Yes, this really happened. No, we are not making this up. Stormy Daniels, who has apparently decided that she wants to compete with E. Jean Carroll for the role of Donald Trump’s Ghost of Christmas “Hard Pass,” somehow got cross-examined into talking about the paranormal. Which, on one level, we don’t find surprising: rather like the ghost in Stormy Daniels’ house, most of the incidents described in her testimony are clear figments of her imagination. Or perhaps in the imaginations of the prosecutors who coached her, given that she admitted to rehearsing her testimony with their help.
However, knowing that Daniels admitted she was coached by the prosecution, we find it very hard to believe that things got quite this silly. Granted, it’s not as if Daniels couldn’t address the alleged haunting – in previous interviews, she famously described the ghost-which-was-really-a-possum in as a “non-human thing with tentacles” (which, if nothing else, makes us wonder whether her career has a future in Japan) – but one has to wonder why, given quotes like this, the prosecutors let her take the stand.

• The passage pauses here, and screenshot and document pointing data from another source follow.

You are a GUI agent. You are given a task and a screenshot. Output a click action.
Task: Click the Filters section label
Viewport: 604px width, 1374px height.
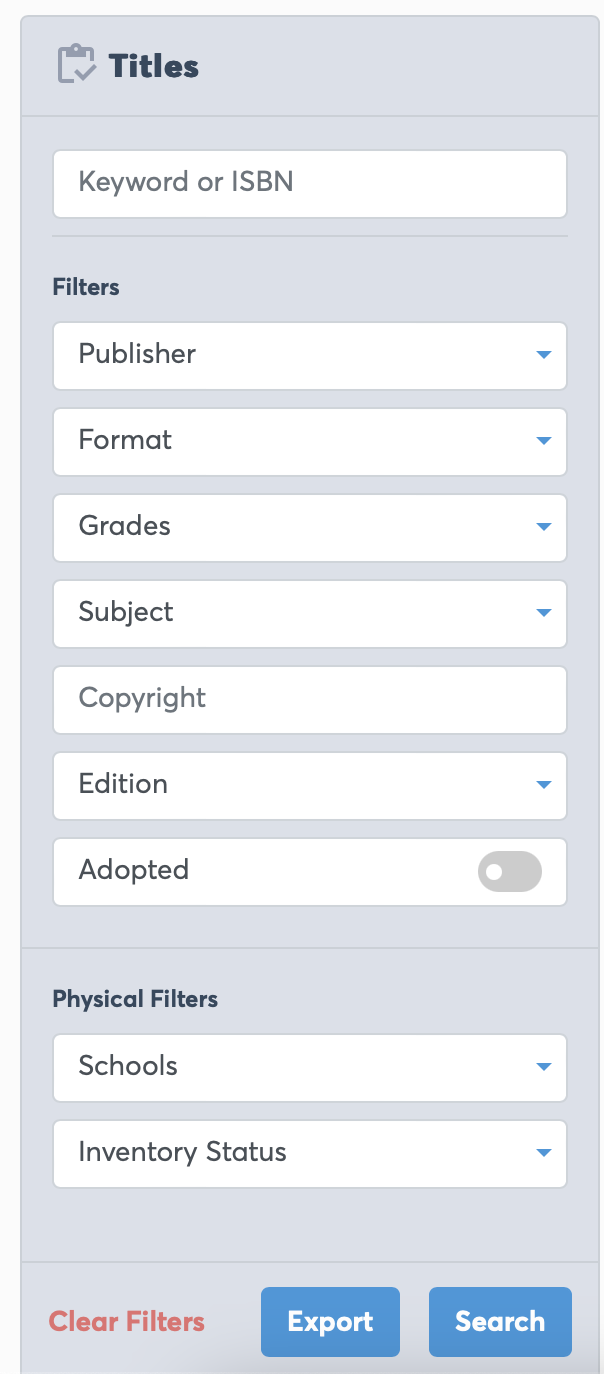click(86, 287)
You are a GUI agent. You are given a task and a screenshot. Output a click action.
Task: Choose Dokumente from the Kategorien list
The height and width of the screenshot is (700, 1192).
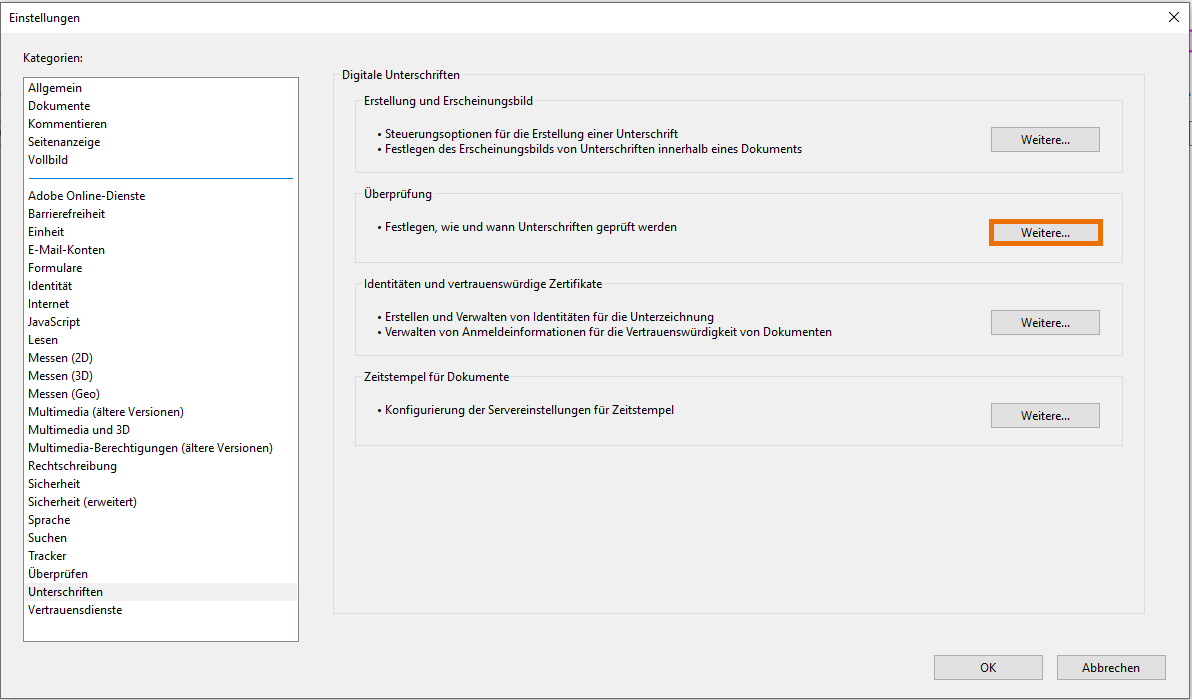coord(59,106)
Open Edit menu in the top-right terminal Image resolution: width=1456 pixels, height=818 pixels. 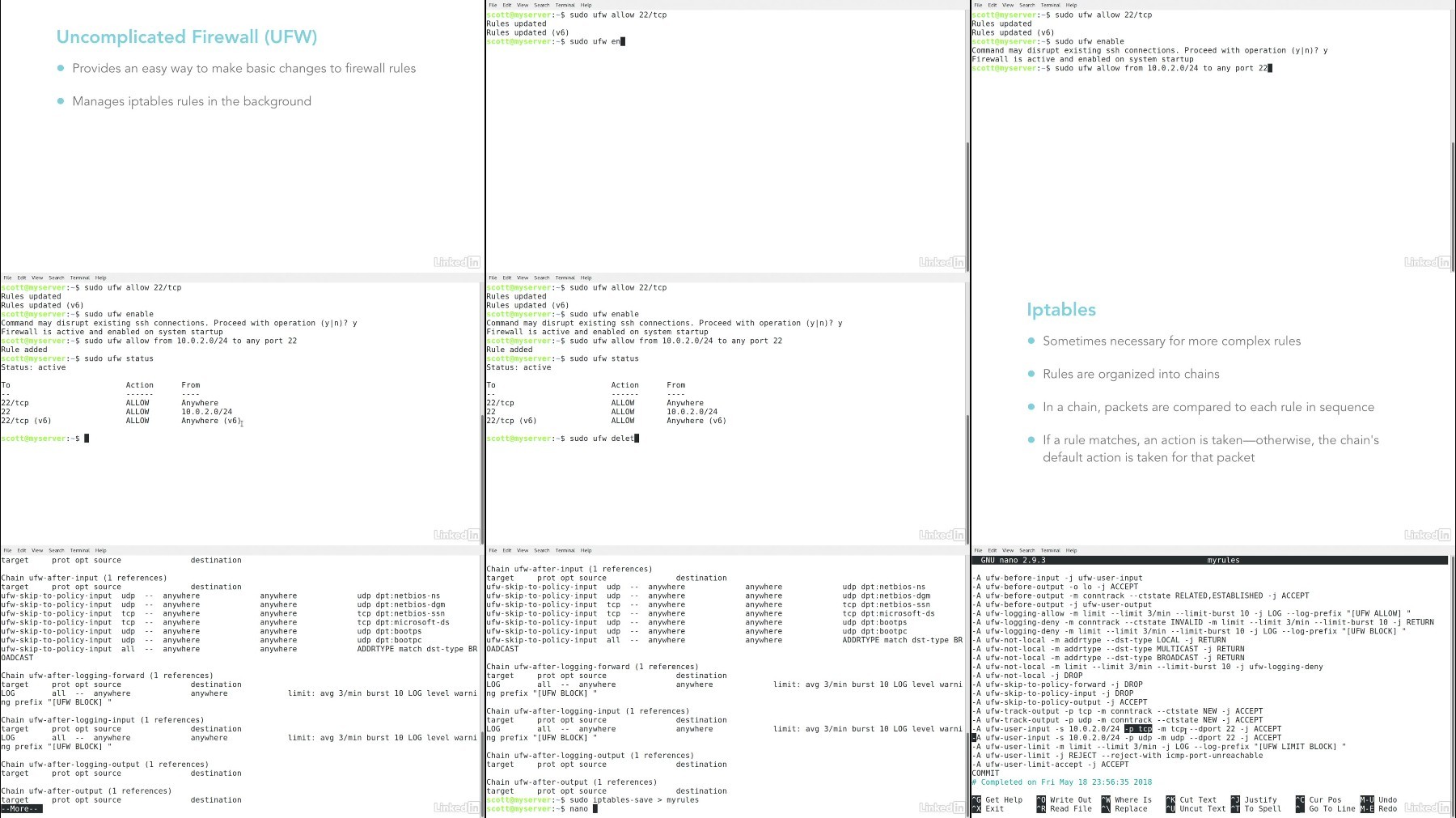click(993, 5)

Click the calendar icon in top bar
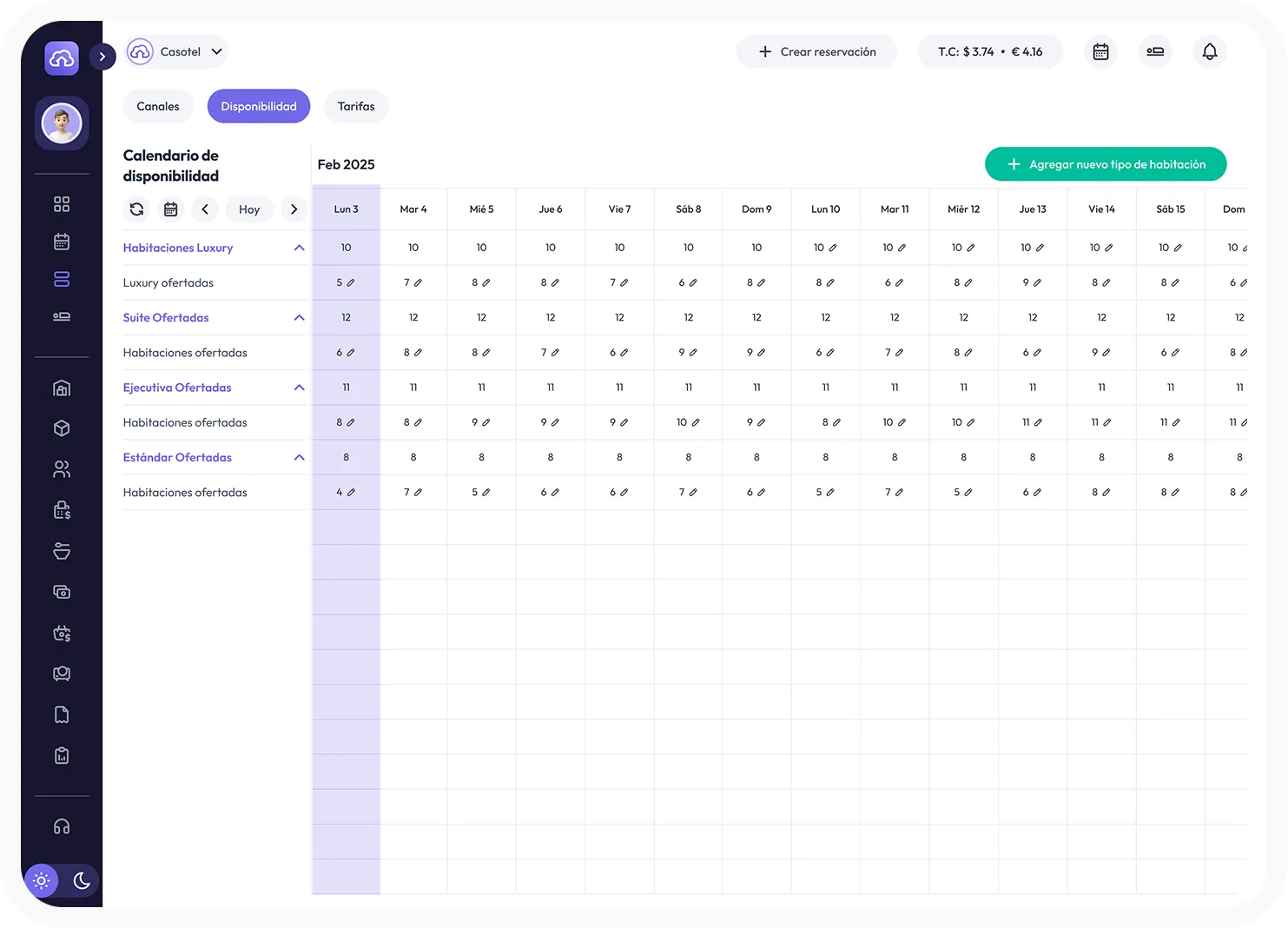tap(1100, 52)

It’s not as if their case would have fallen apart without her: that “honor” belongs to debarred lawyer Michael Cohen, whose testimony proved, at best, suggestive but inconclusive. Daniels, on the other hand, was only the beneficiary of the alleged “hush money” payments; she wasn’t privy to any incriminating conversations about the motive behind those payments. If President Trump were on trial for soliciting her “services,” that’d be one thing, but he’s not. He’s on trial for the legal arcana behind how she was paid. What’s more, Daniels arguably perjured herself on the stand, when she claimed that she had felt threatened by Trump during their tryst, an allegation which was refuted by… Stormy Daniels in an interview with Bill Maher in 2018. As President Trump himself might say, they’re not sending their best.
Which brings us to the actual question we have after watching not just this debacle, but the numerous other issues which have beset practically every case against President Trump: is this a joke?
No, seriously, is Ashton Kutcher going to pop out and tell us we’ve been punk’d at the end of this? Because increasingly, we’re beginning to think there’s no other possible explanation for the utterly bizarre, and easily avoided problems that seem to be cropping up with the Left’s legal cases against President Trump. To be honest, the whole thing reminds us of Herman Cain’s 2012 campaign for president, in which the candidate’s gaffes – such as literally quoting a song from the “Pokemon” movie and drawing his tax plan from the video game Sim City – were so perfectly, eerily absurd that they looked more like performance art than actual politics. So, too, have the Left’s legal cases against Trump begun to resemble the world’s most intricate Andy Kaufman skit.
The Atlanta case against Trump? Nearly derailed by the fact that DA Fani Willis and special prosecutor Nathan Wade were engaged in…let’s call it an unlawful act of congress. What’s more, the funds which paid for Wade’s salary are now under investigation by the House of Representatives. Wade has tried to claim that his affair with Willis was “as American as apple pie,” which if your only frame of reference is the movie “American Pie,” we understand, but otherwise is nonsensical.
Special Prosecutor Jack Smith? Not only is the case currently mired in appeals, and possibly due to be gutted by the United States Supreme Court in two separate cases, but now Smith has been forced to admit to misleading a judge and tampering with the evidence. This from a man who used to work at the Hague. If only Elle Woods showed up on Trump’s defense team, we’d have the greatest parody of the American legal system ever witnessed.
…Except, of course, for the New York case, whose first (unhelpful) witness was literally named David Pecker; whose star witness was literally disbarred for his lack of legal ethics; and whose most memorable witness was a porn star who (as we already established) claimed to live in a haunted house. We would say that if a New York jury still finds Trump guilty after this freak show of a trial, then justice is truly dead in the state, but in truth, the case shouldn’t even get to the jury in the first place. President Trump’s lawyers have filed a motion to dismiss and acquit him, which Judge Juan Merchan – if he is a judge at all and not simply a partisan hack – should grant, given that the prosecutors themselves seem to have no idea what the crime is, and given that even DA Alvin Bragg wouldn’t have prosecuted this case, if not for a public pressure campaign orchestrated by former NY prosecutor Mark Pomerantz (yes, somehow, Alvin Bragg isn’t as bad as it gets).
So, is this a joke? Yes. Is it an intentional joke? Sadly, probably not. If anything, it seems that the degree to which a Leftist prosecutor experiences Trump Derangement Syndrome inevitably becomes inversely proportional to their actual competence. This, itself, would be funny, if not for the fact that this series of glorified legal pranks has seriously called into question the impartiality of the American justice system, itself. Justice is blind, yes, but – unlike these cases -- justice is not dumb. However, we, at least, would appreciate it if the prosecutors involved stopped acting as if the American people are dumb. Because to believe any of this, you’d have to be.